Trinidad is unique among Caribbean Islands for the richness of its ecological resources, boasting the highest biological diversity in the region. Seven types of forest support more than 426 species of birds and hundreds of thousands of plants, over 100 species of mammals of which 58 species are bats, 70 species of reptiles, 600 species of butterflies, some of which are endemic, and a vast fauna of insects many of which are yet to be described by science.
The coastal areas include mangrove swamps of regional and global significance, offshore islets support breeding colonies of seabirds, and small but unique coral reefs are home to a variety of fish and other organisms.
The marine environment includes the cetaceans, whales and dolphins, and the West Indian manatee which travels between the Orinoco delta of the mainland and the East coast of Trinidad. Leatherback and green turtles nest on our beaches.
Trinidad is an oil producing country with well developed industrial infrastructure, an agriculture sector, sprawling urbanization and a rapidly expanding human population.
The Wildlife Orphanage and Rehabilitation Center has treated everything from bats to opossums, land snails to frigate birds and oiled land birds; rescued boas from under car hoods, caimans from backyards and factory sites, and owls from the sitting room. We have even been called out to treat and, sadly, euthanize, a Rough-toothed Dolphin.

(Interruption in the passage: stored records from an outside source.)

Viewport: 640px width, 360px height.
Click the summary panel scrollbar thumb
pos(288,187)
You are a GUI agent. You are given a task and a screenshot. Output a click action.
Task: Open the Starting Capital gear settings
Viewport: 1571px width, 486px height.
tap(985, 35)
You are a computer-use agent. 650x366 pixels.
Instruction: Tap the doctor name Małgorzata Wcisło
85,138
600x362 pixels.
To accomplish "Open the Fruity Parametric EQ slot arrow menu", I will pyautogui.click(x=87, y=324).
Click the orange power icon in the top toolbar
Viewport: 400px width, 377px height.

W.O.R.C. is an incorporated non-profit company, staffed by
volunteers and funded by private and corporate
W.O.R.C. is at present the only registered Wildlife Rehabilitation Facility on the Island.

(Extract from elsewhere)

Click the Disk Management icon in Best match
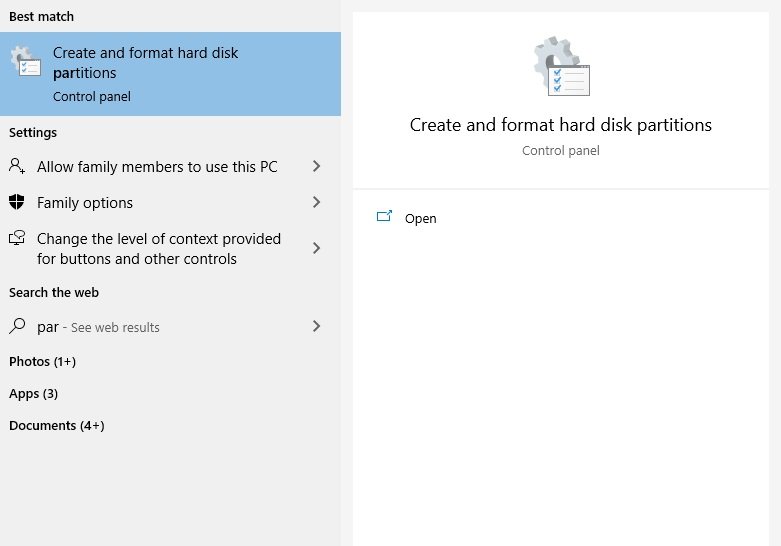781x546 pixels. pyautogui.click(x=26, y=61)
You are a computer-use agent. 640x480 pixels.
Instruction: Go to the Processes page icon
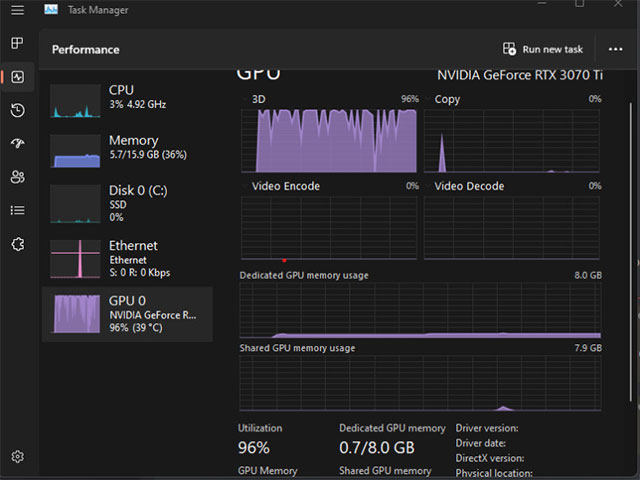[17, 43]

We are dedicated to providing care, medical treatment, recuperation and rehabilitation to orphaned, sick, displaced or injured native birds and animals, with the goal of returning them to their natural habitat.
In addition to treatment, the work of the Center generates valuable biological, behavioral and clinical data.
We work closely with the Governmental Wildlife Authority and Forestry Division and strive to set a standard in rehabilitation practice and management in Trinidad and Tobago.
W.O.R.C. relies entirely on volunteers to meet its needs and donations to fund its work.